En attendant, le stock de combustibles usés s’accumule sans solution en vue au Japon, dans les piscines des centrales nucléaires, ainsi qu’à proximité de l’usine dite de retraitement. Il y a deux volcans dans les environs de Rokkashô, le Towada et le Hokkada. Une coulée pyroclastique a atteint Rokkashô dans le passé. En cas de nouvelle menace volcanique, JNFL n’a rien trouvé de mieux, que de proposer de déplacer les 3 000 tonnes de combustibles usés et autres matières et déchets nucléaires, mais personne ne sait où.

Contamination radioactive des poussières suite à l’incendie du mont Juman en zone de retour difficile

Le 29 avril dernier, un incendie de forêt s’était déclaré au Mont Juman (十万山), dans un territoire fortement contaminé et classé en zone dite de “retour difficile”. Il avait fallu 12 jours pour l’éteindre. Le feu s’était propagé vers Futaba et 75 hectares de forêt ont été détruits. Il n’y a pas eu de victime ni de blessé.

Pour rassurer les populations, les autorités avaient affirmé que l’incendie n’avait pas entraîné une augmentation significative du débit de dose ambiant. Mais les informations étaient très réduites sur la contamination des cendres et poussières qui peuvent être inhalées. Greenpeace Japon avait relevé quelques données qui montrent une augmentation de la contamination des poussières à Namié et dans les environs. Cela pourrait être attribué aux cendres radioactives.

Chikurin-sha, le laboratoire associatif créé avec le soutien de l’ACRO, avait rapidement mis en place une surveillance citoyenne de la contamination des poussières avec un système simple et accessible à tous qui consiste à étendre un linge dans une zone exposée. Ce projet avait été soutenu par plusieurs autres associations.

Chikurin a publié les résultats en japonais et devrait bientôt rencontrer les autorités de Fukushima. Une vidéo de présentation en japonais est aussi disponible. Sur la carte ci-dessous, on peut voir l’emplacement de la centrale accidentée en bas à gauche sur la côte, le site de l’incendie, marqué par une étoile, les stations de surveillance des poussières de la province de Fukushima (en jaune) et l’emplacement des linges exposés par Chikurin, en bleu. L’association, qui a aussi installé un préleveur de poussières, a effectué une surveillance plus étendue que les autorités.

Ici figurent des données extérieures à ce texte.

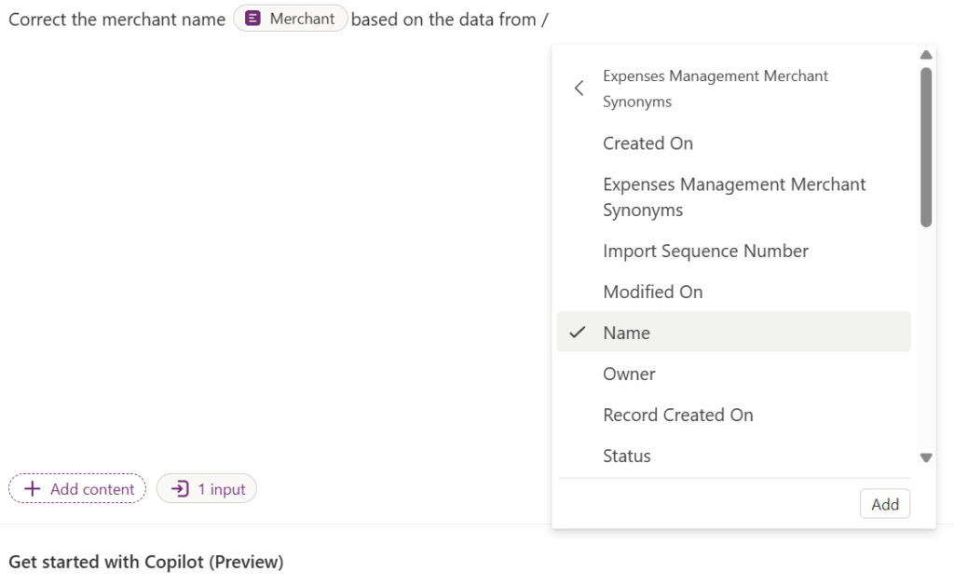The image size is (954, 586).
Task: Choose the Record Created On field
Action: click(677, 416)
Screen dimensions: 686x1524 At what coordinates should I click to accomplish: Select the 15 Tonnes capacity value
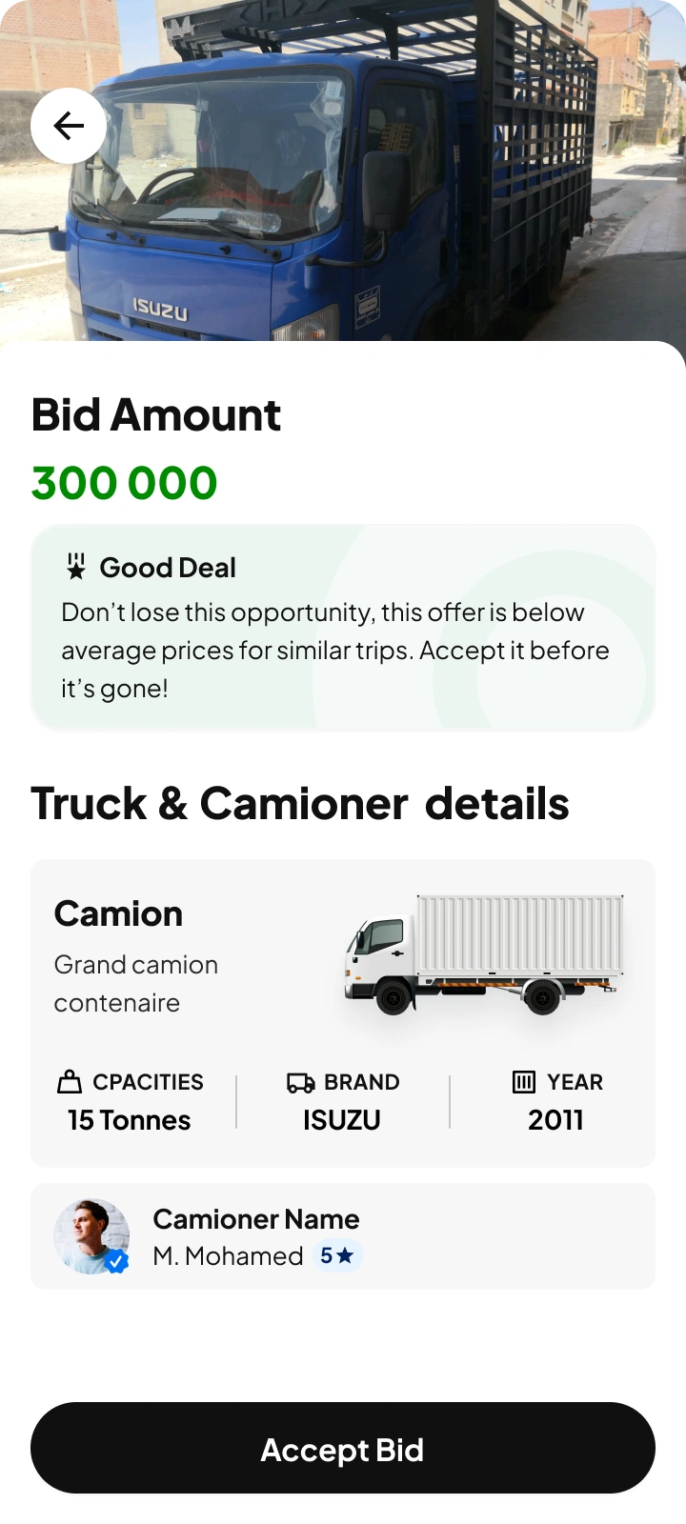(128, 1120)
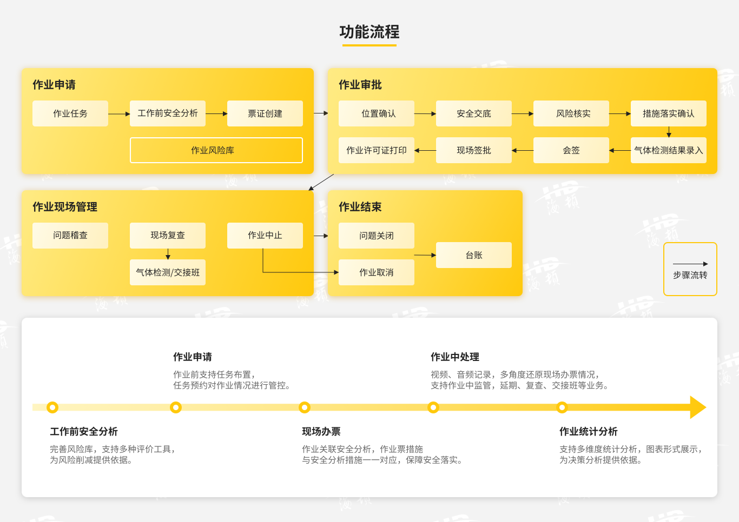Image resolution: width=739 pixels, height=522 pixels.
Task: Click the 问题稽查 box
Action: 70,236
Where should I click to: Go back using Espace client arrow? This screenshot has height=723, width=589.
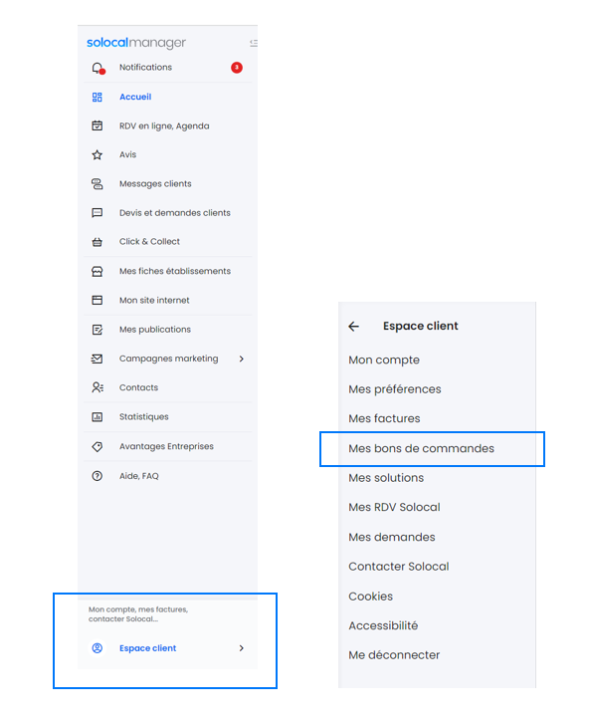click(353, 327)
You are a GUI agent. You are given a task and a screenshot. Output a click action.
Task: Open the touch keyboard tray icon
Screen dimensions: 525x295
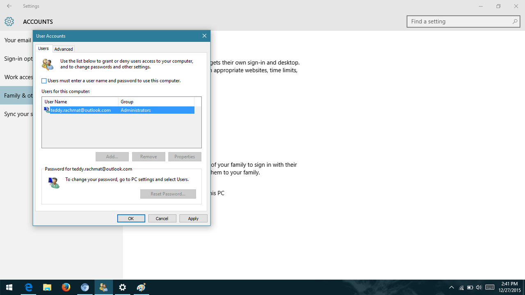[x=489, y=288]
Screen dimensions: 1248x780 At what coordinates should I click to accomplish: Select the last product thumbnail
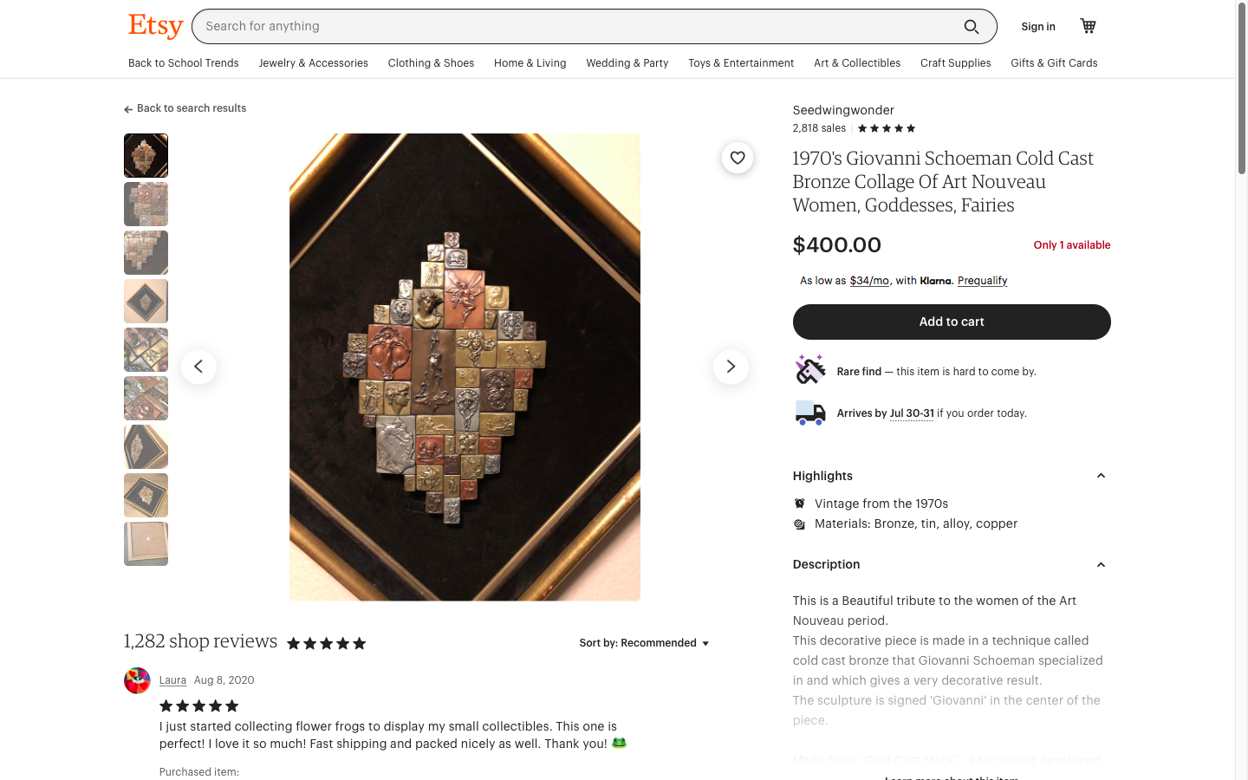(146, 544)
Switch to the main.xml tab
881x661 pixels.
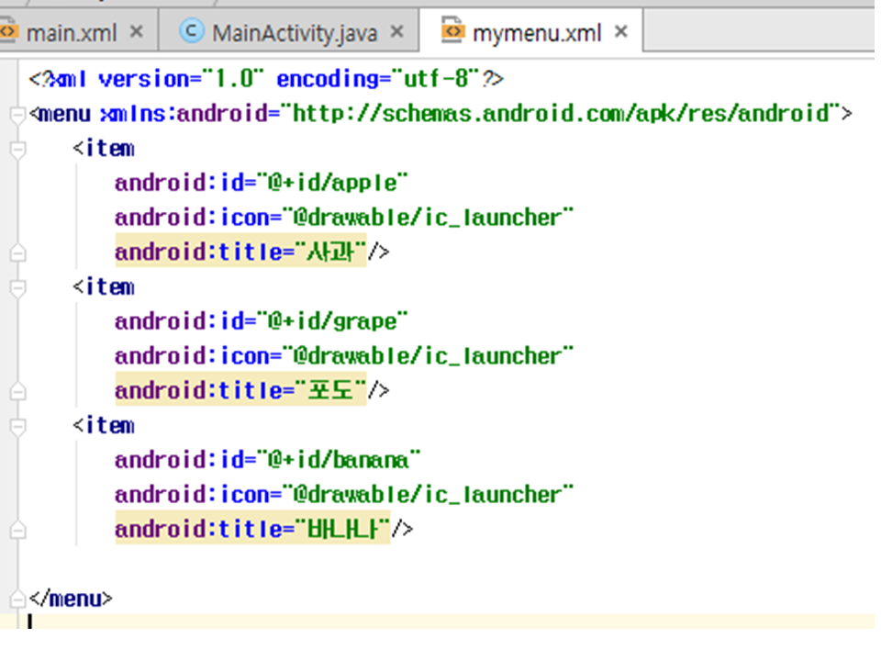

Les résultats des des analyses sont rapportés dans ce document pour plusieurs stations de prélèvement. Il en ressort

  • que les préleveurs de poussière de la province de Fukushima ont enregistré une contamination de l’air allant jusqu’à 30 mBq/m3 le 12 mai ;
  • que Chikurin a mesuré à proximité jusqu’à 125 mBq par mètre carré de linge et par heure d’exposition. Une synthèse des valeurs maximales est sur la carte ci-dessous.

Comme on pouvait s’y attendre, l’incendie a donc entraîné une contamination significative des poussières qui ont pu être inhalées par les secours et les personnes vivant dans les environs. Bien évidemment, les autorités doivent mettre en place une politique de prévention des incendies de forêt, et renforcer les mesures de la contamination des masses d’air.